“He offered himself as a mirror they could see themselves in, and they were so appalled by what they saw that they smashed it. They smashed him every way they could.”

Barbara Brown Taylor in Bread and Wine

It is one thing to consider the events of the crucifixion from history, that it really did happen to an innocent man all those many years ago.

It is another thing to consider ourselves among his executioners, ones calling for him to be crucified. And there I stood and still stand to be sure, considering myself as one able to judge when I have no righteousness of my own to fall back on. In my flesh, on my own, I smash the truth I see of myself in his presence.

I can’t look upon my own inadequacy with peace. It is too terrible.

But it is yet another thing all together to look at the truth of scripture and remember this: When he died, I died.

And so instead of watching from thousands of years later or even standing among the dirty crowd who killed him, Jesus brings me closer. He put me on the cross with him – my old self, my sin, my terrible reflection. But while there together, He hid me within him and absorbed the punishment on my behalf.

And thus set me free.

And so our life-perspective is one of a dead person. Who could be more free from the constrains and pains and worries of this life than one who has died? While our flesh remains as we walk on the gritty earth, our spirits have been made new.
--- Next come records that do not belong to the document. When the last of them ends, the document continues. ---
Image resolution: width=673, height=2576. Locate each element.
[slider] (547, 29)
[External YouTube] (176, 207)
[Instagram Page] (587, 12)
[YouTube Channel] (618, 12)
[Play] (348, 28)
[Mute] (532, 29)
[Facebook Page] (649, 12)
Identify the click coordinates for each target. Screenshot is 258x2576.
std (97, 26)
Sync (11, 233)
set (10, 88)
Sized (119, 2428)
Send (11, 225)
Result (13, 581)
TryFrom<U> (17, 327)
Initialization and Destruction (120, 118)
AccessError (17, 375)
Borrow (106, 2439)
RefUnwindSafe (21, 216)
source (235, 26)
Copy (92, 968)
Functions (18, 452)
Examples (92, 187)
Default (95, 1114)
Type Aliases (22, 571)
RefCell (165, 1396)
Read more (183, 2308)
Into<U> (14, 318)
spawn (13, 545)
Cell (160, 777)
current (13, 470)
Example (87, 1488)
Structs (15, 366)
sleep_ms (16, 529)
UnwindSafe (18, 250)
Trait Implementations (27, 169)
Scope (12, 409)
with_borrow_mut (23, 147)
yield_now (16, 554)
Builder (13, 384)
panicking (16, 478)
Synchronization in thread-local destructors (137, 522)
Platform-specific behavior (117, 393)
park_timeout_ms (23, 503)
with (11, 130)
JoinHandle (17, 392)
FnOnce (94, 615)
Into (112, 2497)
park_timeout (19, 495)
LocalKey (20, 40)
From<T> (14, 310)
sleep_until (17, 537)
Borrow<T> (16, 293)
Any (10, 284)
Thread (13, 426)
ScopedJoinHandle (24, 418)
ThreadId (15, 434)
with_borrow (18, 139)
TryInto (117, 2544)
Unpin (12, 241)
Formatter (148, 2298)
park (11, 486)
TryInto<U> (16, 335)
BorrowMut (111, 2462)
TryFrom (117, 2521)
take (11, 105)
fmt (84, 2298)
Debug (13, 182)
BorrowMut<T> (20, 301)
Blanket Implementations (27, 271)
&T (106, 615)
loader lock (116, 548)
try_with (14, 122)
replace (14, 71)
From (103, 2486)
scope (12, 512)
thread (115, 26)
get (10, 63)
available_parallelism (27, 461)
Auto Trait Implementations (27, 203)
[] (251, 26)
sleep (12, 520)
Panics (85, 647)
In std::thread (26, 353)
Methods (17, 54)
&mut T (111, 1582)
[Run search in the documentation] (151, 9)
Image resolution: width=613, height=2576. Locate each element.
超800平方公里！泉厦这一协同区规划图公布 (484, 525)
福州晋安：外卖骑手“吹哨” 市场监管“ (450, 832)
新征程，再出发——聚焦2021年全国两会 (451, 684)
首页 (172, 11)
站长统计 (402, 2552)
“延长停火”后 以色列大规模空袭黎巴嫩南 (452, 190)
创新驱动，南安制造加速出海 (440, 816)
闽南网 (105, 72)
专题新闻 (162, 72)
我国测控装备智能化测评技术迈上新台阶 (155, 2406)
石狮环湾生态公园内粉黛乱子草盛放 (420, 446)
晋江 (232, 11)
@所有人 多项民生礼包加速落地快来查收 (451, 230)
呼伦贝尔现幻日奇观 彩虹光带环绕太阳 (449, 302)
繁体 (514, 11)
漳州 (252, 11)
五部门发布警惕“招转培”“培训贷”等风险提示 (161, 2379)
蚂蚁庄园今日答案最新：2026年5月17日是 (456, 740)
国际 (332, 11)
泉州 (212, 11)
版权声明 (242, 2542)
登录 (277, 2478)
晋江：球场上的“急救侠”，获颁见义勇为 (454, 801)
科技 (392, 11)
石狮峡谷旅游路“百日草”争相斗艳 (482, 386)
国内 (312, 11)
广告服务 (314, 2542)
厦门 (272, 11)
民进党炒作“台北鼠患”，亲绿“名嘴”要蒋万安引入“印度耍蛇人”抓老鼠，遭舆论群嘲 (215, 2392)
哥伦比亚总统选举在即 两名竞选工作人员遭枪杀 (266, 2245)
This Holy Week, let us not simply remember something that happened to Jesus.

Let’s remember something that happened to us.

“If we have been united with him like this in his death, we will certainly also be united with him in his resurrection. For we know that our old self was crucified with him so that the body of sin might be done away with, that we should no longer be slaves to sin, because anyone who has died has been freed from sin.”